Oscars: Dirty Campaigning Starts Early with Smear Attempt of Sundance Favorite “Birth of a Nation”
Nate Parker was the toast of the Sundance Film Festival with his breakout movie “The Birth of a Nation” last January. The movie won the Grand Jury and Audience Award prizes, Parker was dubbed a hero, the movie set a record at auction when Fox Searchlight bought it for $17 million.
Most people said, Who’s Nate Parker? I met him in 2007 when he co-starred in Denzel Washington’s “The Great Debaters.” After that he went on to several other films including the George Lucas project “Red Tails” and Gina Prince-Blythewood’s romantic drama “Beyond the Lights.”
From 2007 through yesterday, almost no one ever mentioned that Parker had been acquitted in a 2001 trial for rape while he was a student at Penn State in 1999. A friend, Jean Celestin (the co-writer of “Birth of a Nation”), was found guilty of one count of sexual assault.
Celestin’s conviction was overturned by an appeals court. Prosecutors couldn’t proceed to a new trial because the victim refused to participate. (Both Parker and Celestin claimed they had consensual sex with the woman. Parker was acquitted because it turned out they had had consensual sex the night before.)
Imagine that– nine years, several movies, and lots of interviews, later, the story is back.
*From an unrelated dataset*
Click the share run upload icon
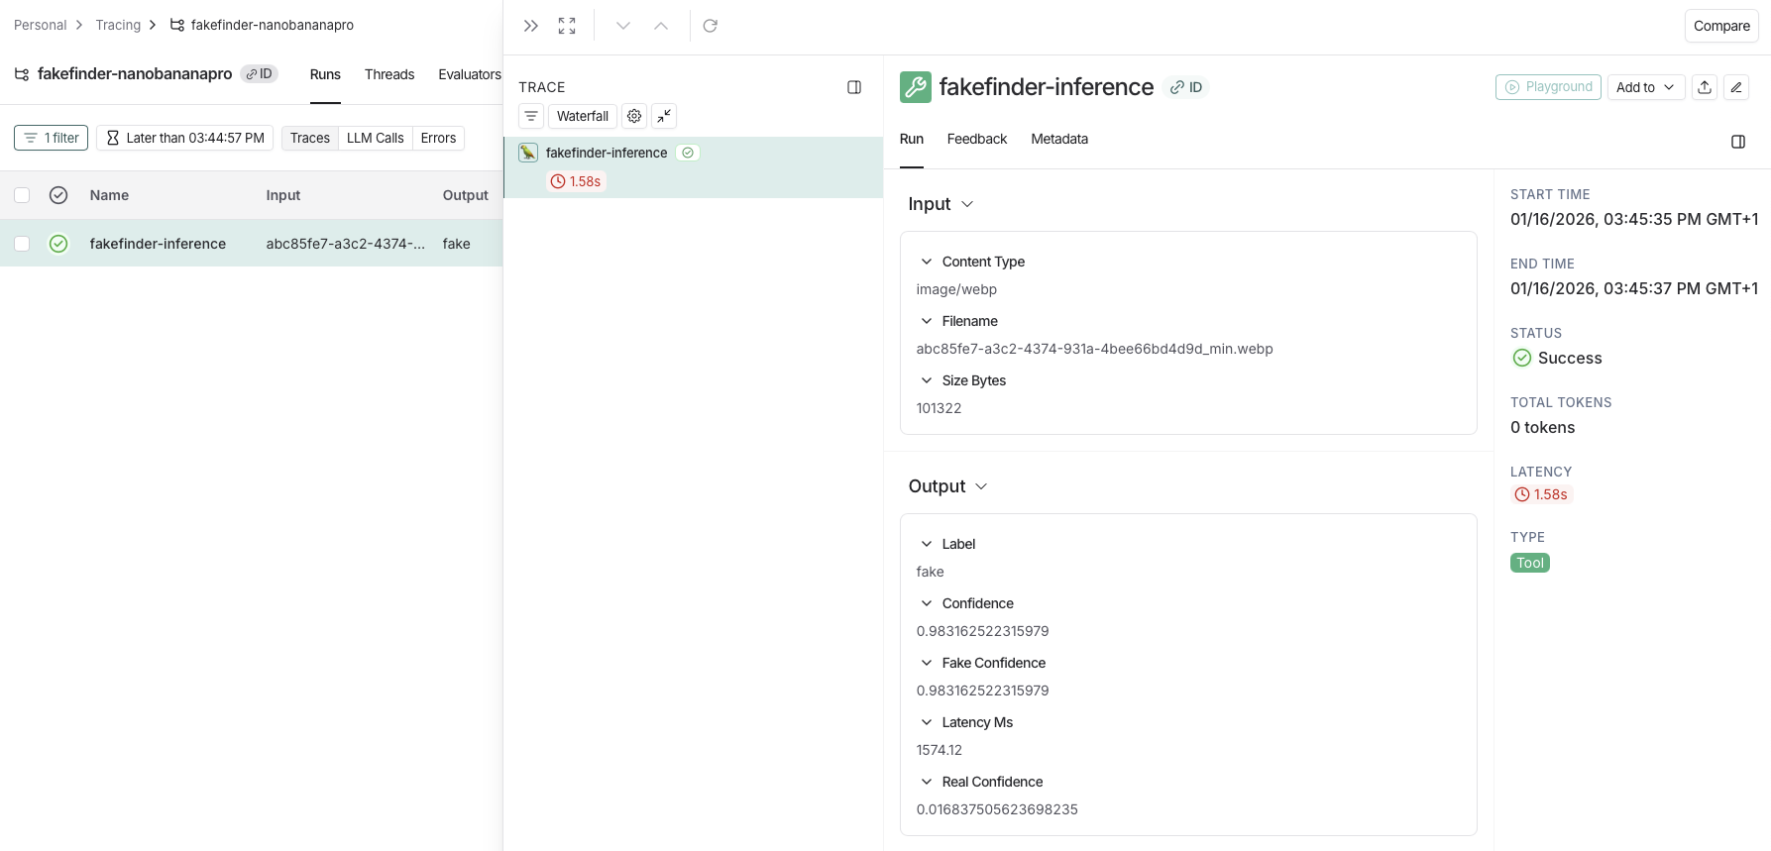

The subject came up rarely in all this time, and when it did, Parker addressed it and moved on. Until yesterday I’d never heard of it, and no one had mentioned it.
Then yesterday, first came a piece on Deadline.com that included graphic court testimony about the trial, which also involved Parker’s friend and “Birth of a Nation” co-writer Jean Celestin. A couple of hours later, Variety filed its own story, in which reporter Ramin Setoodeh revealed he’d interviewed Parker first, only to be undercut by Deadline. The two publications are owned by Penske Media.
Somebody really wanted Nate Parker’s history to come to light. Why? We are two weeks from the commencement of Oscar season, and “Birth of a Nation” is considered a de facto nominee, a leader in the race to the gold. Undercutting it now, and making the rape story one that sticks, could clear the field for any number of contenders.
Oscar season 2017 has begun with dirty campaigning and we haven’t even started yet.
I haven’t seen “Birth of a Nation” yet, and I don’t know anything about the case in 1999. I can’t comment on either. But I do know this: Parker was acquitted. And 17 years later, we are judging his film, not what happened to him in college. When I met him in 2007, he was one of the nicest young people ever, and he’s grown into a husband and father. It would be reckless of everyone to let this episode stand against “Birth of A Nation” or give anyone a reason not to see it and judge it independently.
But I’m too cynical to think this forest fire started on its own. Two publications (forget about their intra-company squabble) going after Parker in one day? Someone lit that match, you better believe it.